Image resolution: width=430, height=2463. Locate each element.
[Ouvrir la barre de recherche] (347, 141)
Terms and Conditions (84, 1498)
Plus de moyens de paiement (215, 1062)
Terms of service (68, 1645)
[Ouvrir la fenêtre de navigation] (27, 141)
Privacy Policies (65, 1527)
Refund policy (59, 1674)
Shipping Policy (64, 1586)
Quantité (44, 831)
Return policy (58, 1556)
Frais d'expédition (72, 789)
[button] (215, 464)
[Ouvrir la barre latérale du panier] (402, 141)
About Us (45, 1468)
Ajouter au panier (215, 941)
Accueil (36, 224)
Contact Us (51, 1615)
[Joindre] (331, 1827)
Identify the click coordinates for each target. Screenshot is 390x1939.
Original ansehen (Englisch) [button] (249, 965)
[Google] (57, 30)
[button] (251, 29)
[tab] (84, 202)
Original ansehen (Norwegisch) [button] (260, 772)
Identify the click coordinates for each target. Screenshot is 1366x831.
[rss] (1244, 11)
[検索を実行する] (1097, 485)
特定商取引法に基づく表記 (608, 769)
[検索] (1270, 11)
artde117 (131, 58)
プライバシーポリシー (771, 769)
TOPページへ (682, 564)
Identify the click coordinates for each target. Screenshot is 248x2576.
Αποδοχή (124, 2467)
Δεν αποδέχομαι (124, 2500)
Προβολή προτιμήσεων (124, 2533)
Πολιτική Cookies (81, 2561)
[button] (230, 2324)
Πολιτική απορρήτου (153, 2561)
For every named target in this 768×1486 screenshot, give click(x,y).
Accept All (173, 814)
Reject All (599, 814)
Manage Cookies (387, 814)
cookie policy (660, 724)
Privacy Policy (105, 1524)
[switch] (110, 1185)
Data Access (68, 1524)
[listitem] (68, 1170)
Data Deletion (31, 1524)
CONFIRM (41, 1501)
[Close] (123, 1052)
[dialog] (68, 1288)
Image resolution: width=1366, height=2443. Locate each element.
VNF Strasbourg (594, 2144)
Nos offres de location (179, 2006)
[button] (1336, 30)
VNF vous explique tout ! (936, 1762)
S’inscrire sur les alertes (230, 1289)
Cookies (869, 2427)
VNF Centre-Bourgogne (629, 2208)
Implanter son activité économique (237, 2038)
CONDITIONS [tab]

+++

| Task instructions |
Restate word for word each line of the data from the one with "For every named" to the last, keeping both ends.

| Worked solution |
For every named target in this 768×1486 screenshot, give click(x,y).
Accept All (173, 814)
Reject All (599, 814)
Manage Cookies (387, 814)
cookie policy (660, 724)
Privacy Policy (105, 1524)
[switch] (110, 1185)
Data Access (68, 1524)
[listitem] (68, 1170)
Data Deletion (31, 1524)
CONFIRM (41, 1501)
[Close] (123, 1052)
[dialog] (68, 1288)
Image resolution: width=1366, height=2443. Locate each element.
VNF Strasbourg (594, 2144)
Nos offres de location (179, 2006)
[button] (1336, 30)
VNF vous explique tout ! (936, 1762)
S’inscrire sur les alertes (230, 1289)
Cookies (869, 2427)
VNF Centre-Bourgogne (629, 2208)
Implanter son activité économique (237, 2038)
CONDITIONS [tab]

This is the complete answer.